Write out exactly, please, every line from the beginning of the entries to the line holding "Given: Click the", and no pictures.

» Exercise material
──────────────────────────────
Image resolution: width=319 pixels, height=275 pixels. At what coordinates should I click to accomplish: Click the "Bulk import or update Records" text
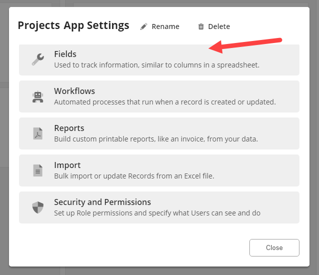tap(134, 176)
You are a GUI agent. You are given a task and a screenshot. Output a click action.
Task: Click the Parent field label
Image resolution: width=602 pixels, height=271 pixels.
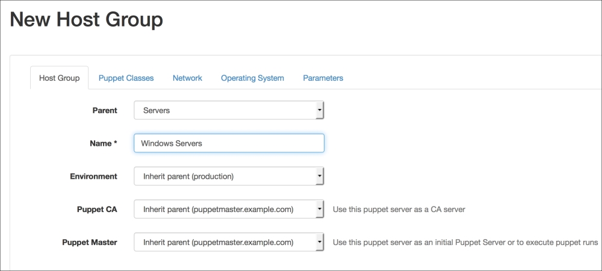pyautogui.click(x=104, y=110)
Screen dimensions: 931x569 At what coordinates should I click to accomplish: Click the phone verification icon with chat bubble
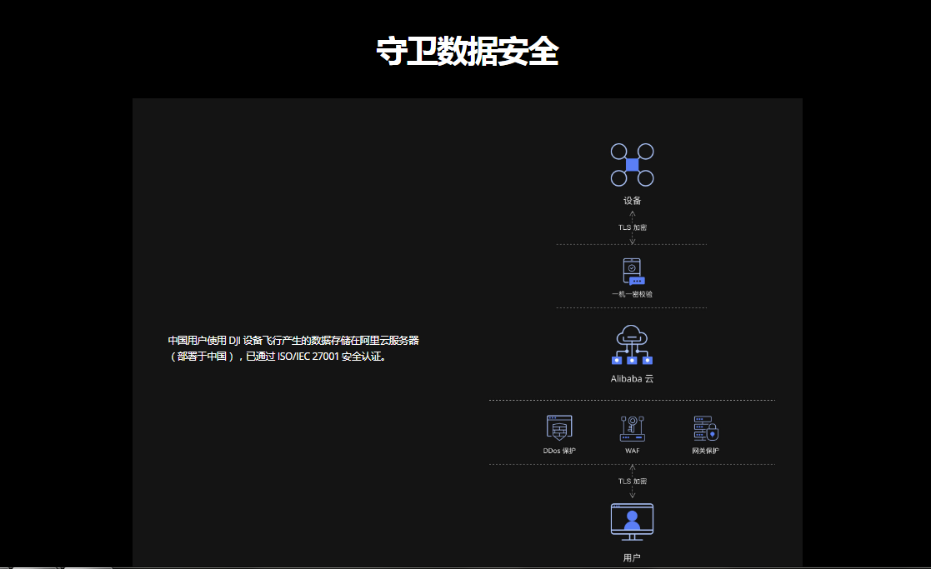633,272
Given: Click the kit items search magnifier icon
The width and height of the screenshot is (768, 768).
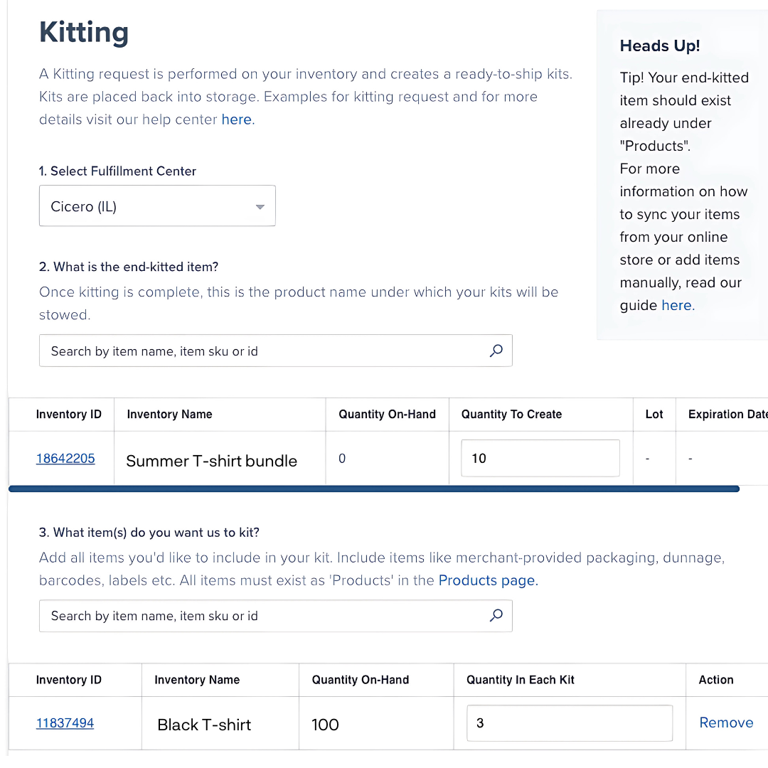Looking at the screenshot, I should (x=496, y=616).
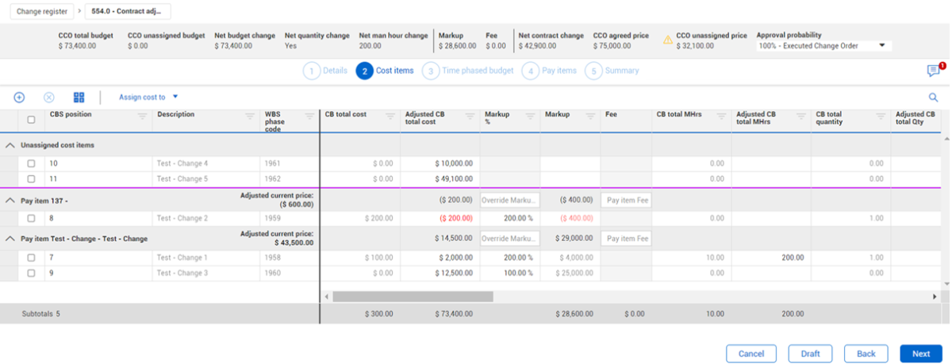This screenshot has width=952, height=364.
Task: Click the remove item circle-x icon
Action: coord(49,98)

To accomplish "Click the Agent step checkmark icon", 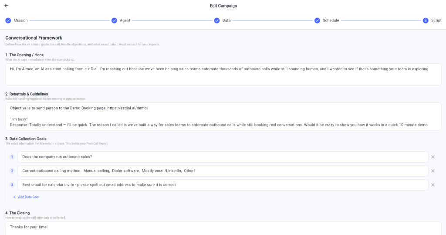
──────────────────────────────
» Solution for this exercise
Image resolution: width=319 pixels, height=275 pixels. At what coordinates should I click to accomplish: Click the "Bulk import or update Records" text
tap(134, 176)
You are a GUI agent. You are given a task and a screenshot. Output a click action.
Task: Click the Parent field label
Image resolution: width=602 pixels, height=271 pixels.
pyautogui.click(x=104, y=110)
Screen dimensions: 931x569 At what coordinates should I click to accomplish: Click the phone verification icon with chat bubble
633,272
Given: Click the kit items search magnifier icon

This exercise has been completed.